Telefonema confirma abandono de navio
São Paulo - Um telefonema entre o capitão do cruzeiro Costa Concordia e a Capitania dos Portos italiana divulgado ontem comprova que ele abandonou o navio ainda durante as operações de resgate e rejeitou repetidas ordens expressas de retornar à embarcação e auxiliar na retirada dos passageiros. A imprensa italiana transcreveu ontem trechos da conversa entre o capitão Francesco Schettino, de 52 anos, e a Capitania dos Portos que revelam que ele ocultou o motivo do naufrágio.
Segundo a imprensa italiana, o comandante estava em terra às 23h40 locais (20h40 de Brasília), e os últimos passageiros só foram resgatados por volta das 5h local (3h de Brasília). Às 21h54 (18h54 de Brasília), com o navio já encalhado em frente à ilha de Giglio, no centro da Itália, o capitão garantiu que tudo estava bem e enfrentava apenas um problema técnico.

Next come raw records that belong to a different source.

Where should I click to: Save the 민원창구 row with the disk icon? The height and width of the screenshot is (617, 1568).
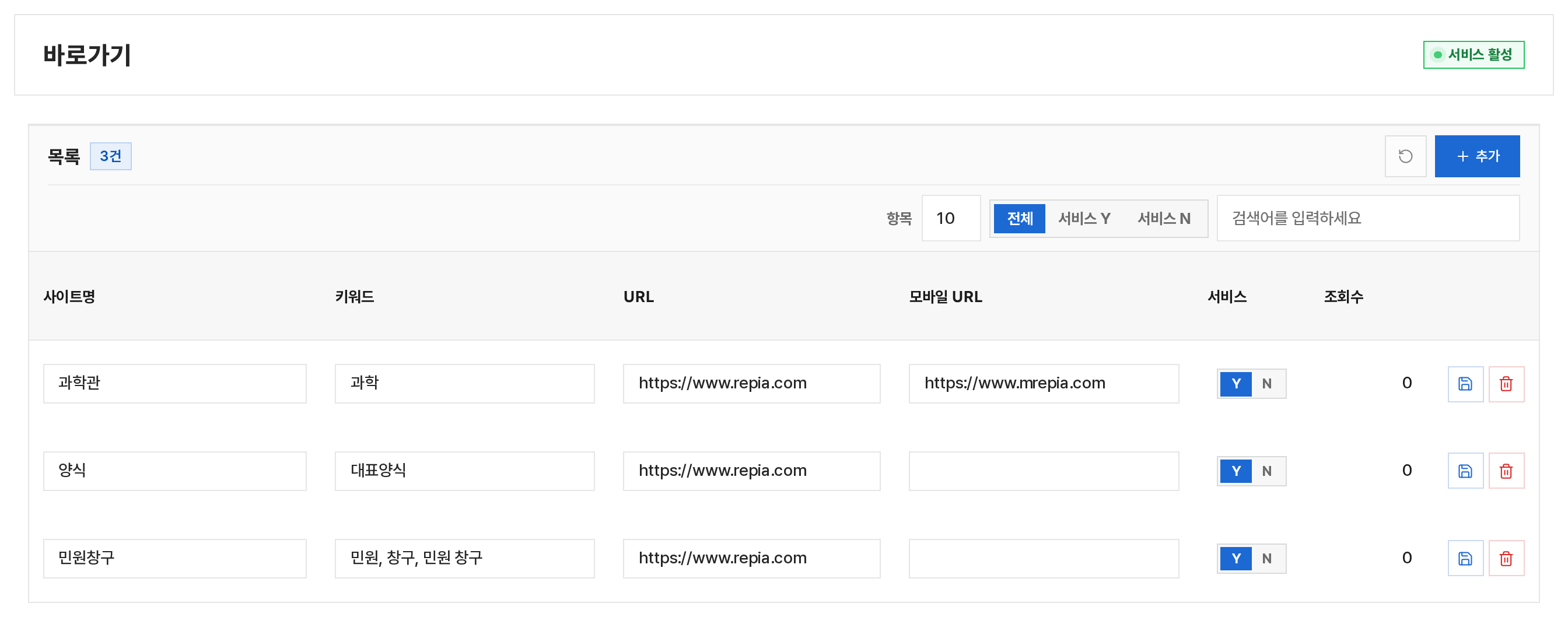1465,559
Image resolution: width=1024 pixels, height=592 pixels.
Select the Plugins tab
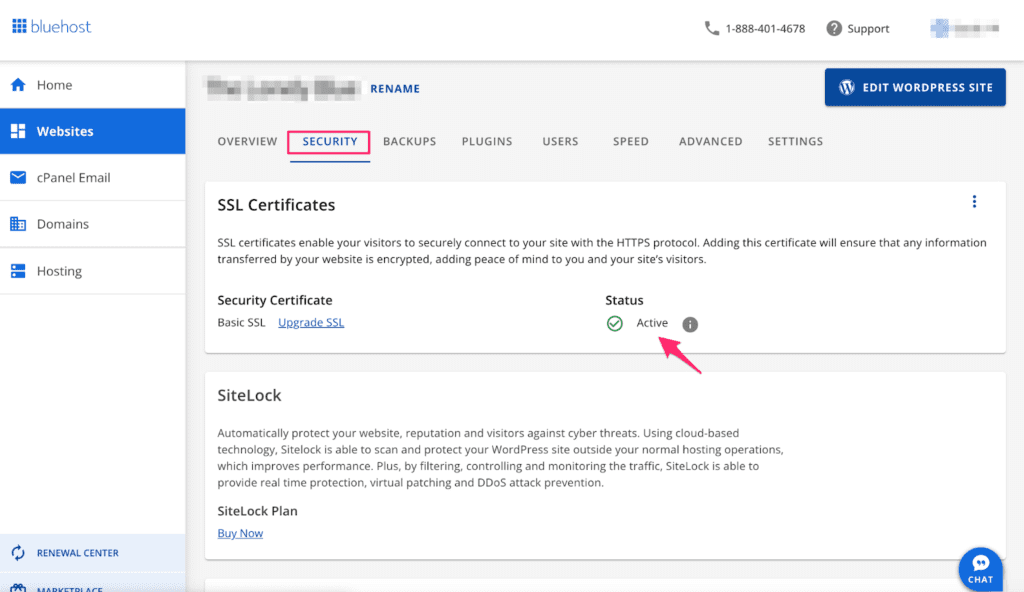487,141
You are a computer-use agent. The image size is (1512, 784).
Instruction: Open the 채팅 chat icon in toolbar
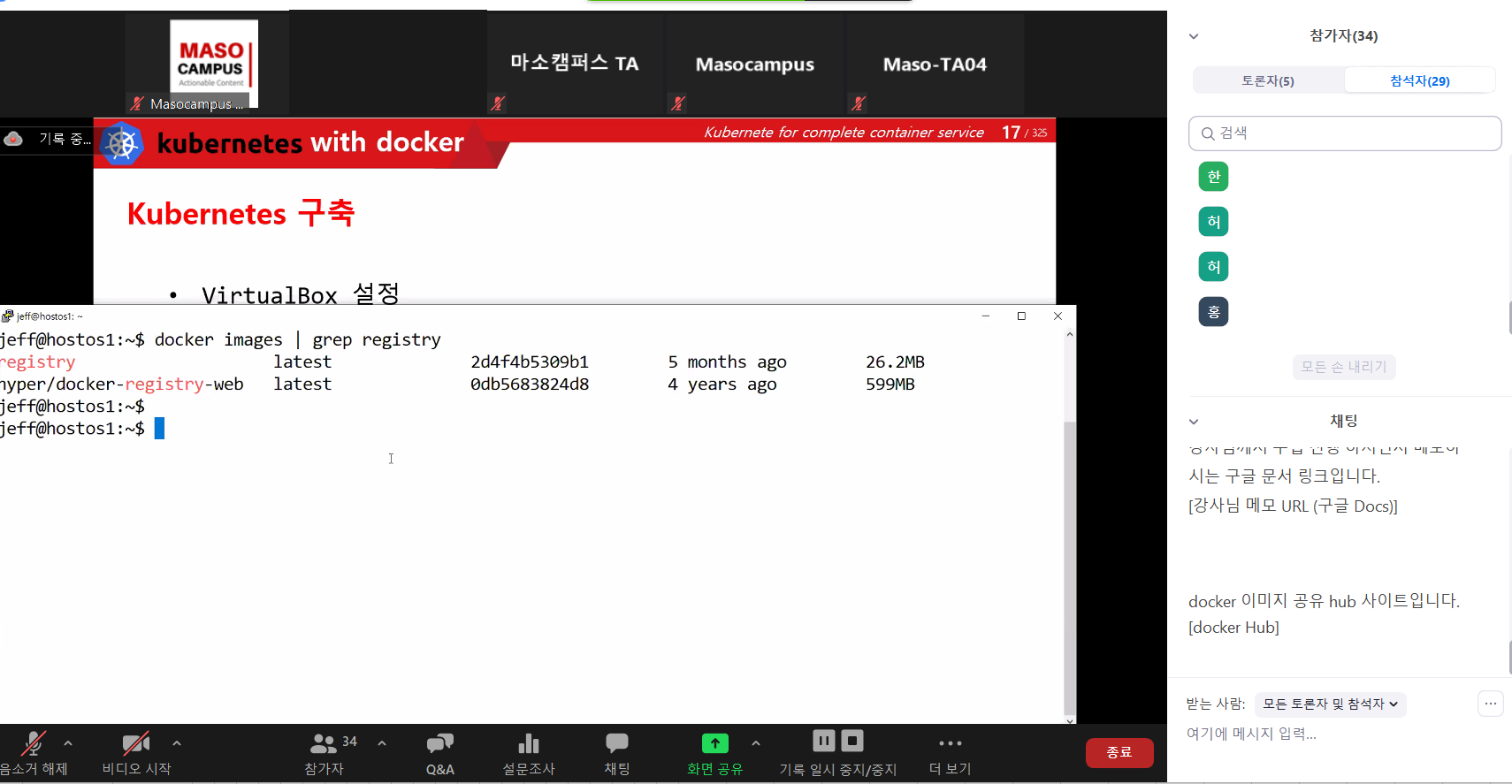616,744
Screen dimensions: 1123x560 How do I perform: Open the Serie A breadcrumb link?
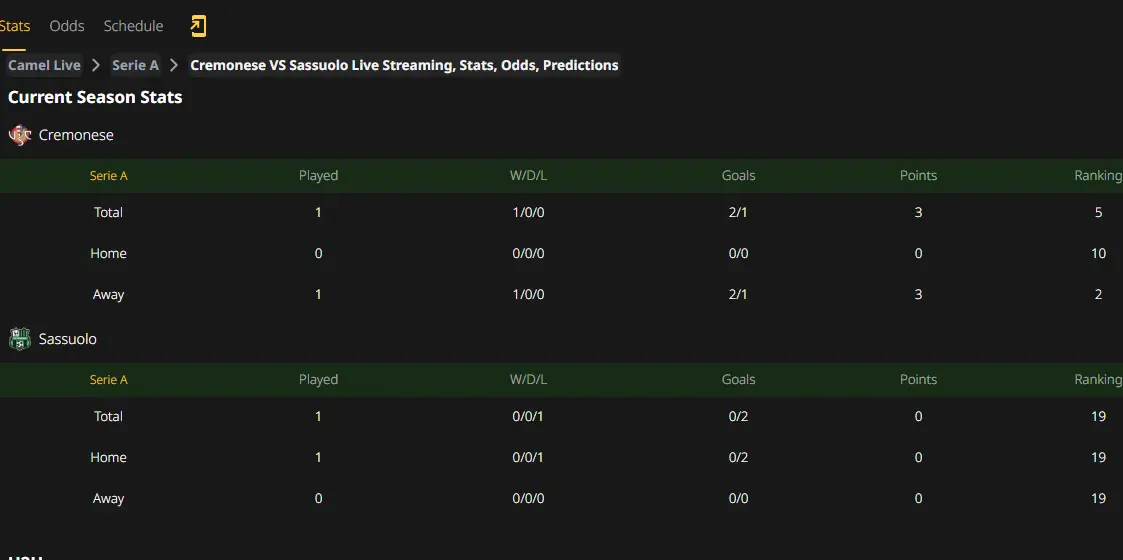pos(135,65)
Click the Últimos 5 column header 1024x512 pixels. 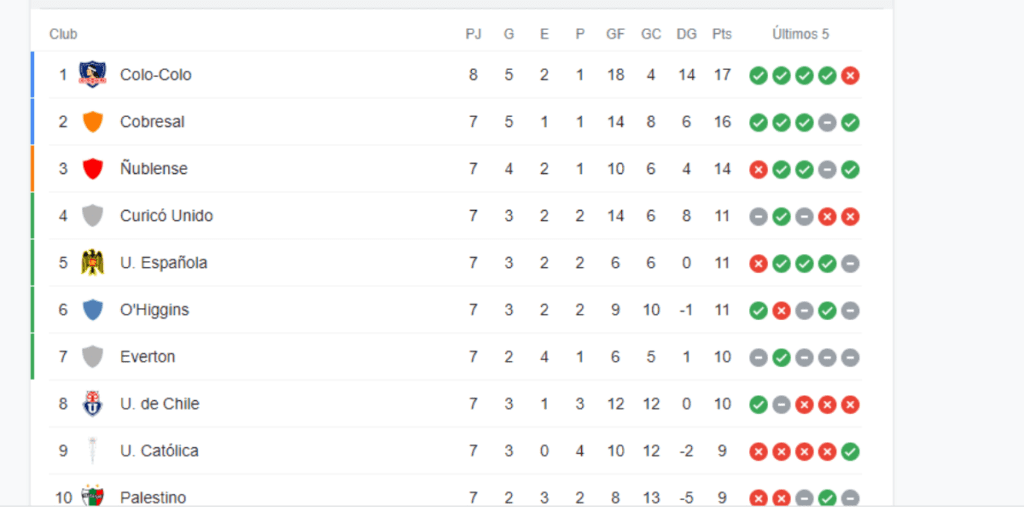point(801,35)
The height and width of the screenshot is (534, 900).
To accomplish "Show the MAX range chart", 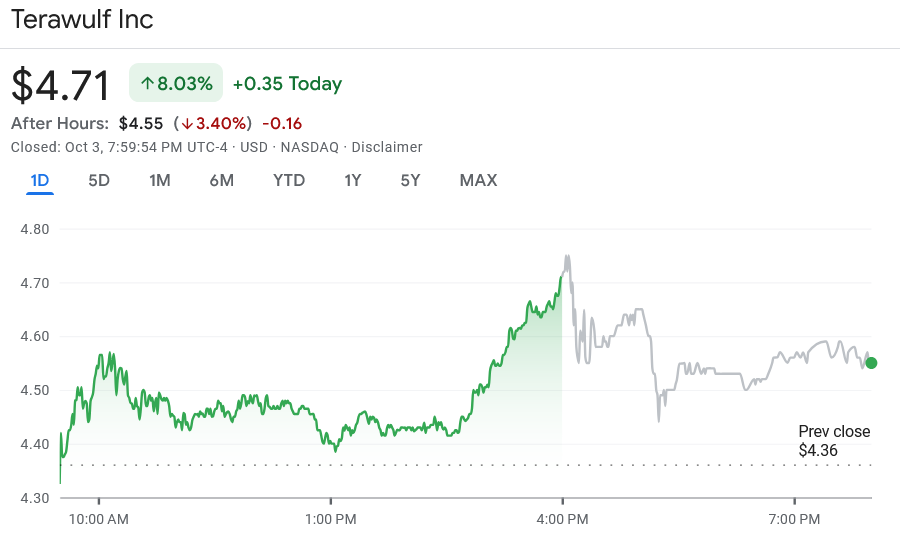I will pyautogui.click(x=478, y=181).
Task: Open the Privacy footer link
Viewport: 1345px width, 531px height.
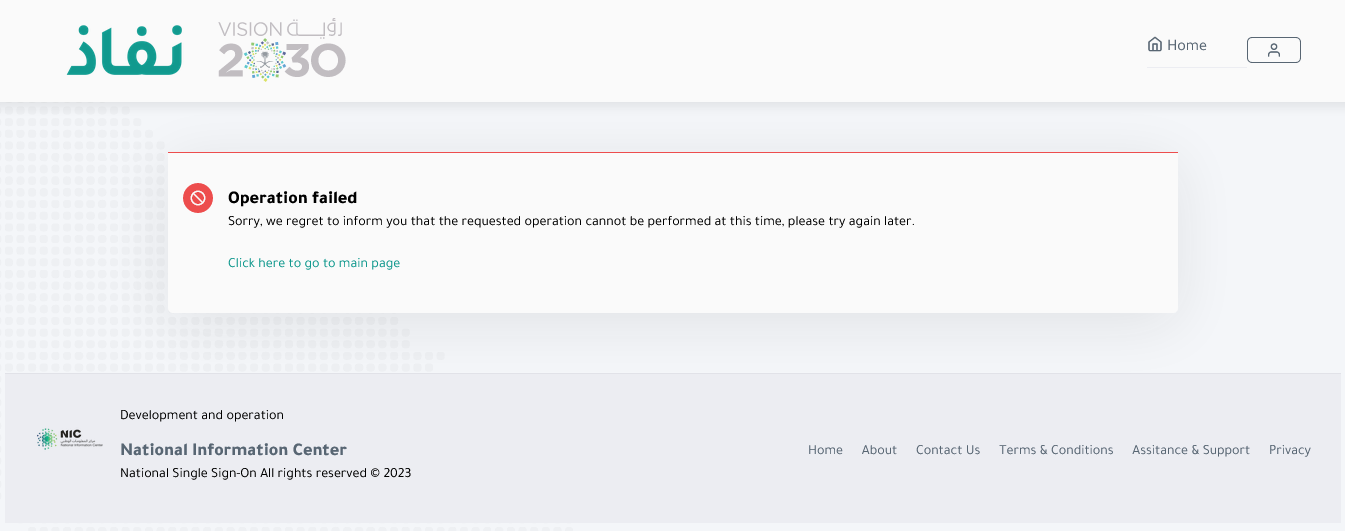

Segundo o ''Corriere della Sera'', a Capitania perguntou a Schettino às 0h32 (21h32 de Brasília) quantas pessoas ainda restavam a bordo. Embora a embarcação estivesse cheia, o comandante respondeu que apenas entre 200 e 300. A resposta fez levantar suspeitas à Capitania que perguntou se ele ainda estava a bordo e Schettino confessou que o navio estava inclinando e ele havia deixado a embarcação. ''Mas como abandonou o navio?'', perguntaram a partir da Capitania.
Mesmo que o capitão tenha se retratado dizendo que não tinha abandonado o cruzeiro, a partir da Capitania ninguém conseguiu encontrá-lo. O comandante garantiu que voltaria, mas testemunhas e investigadores que cuidam do caso, afirmam que ele não voltou e o viram pegar um táxi em direção a um hotel.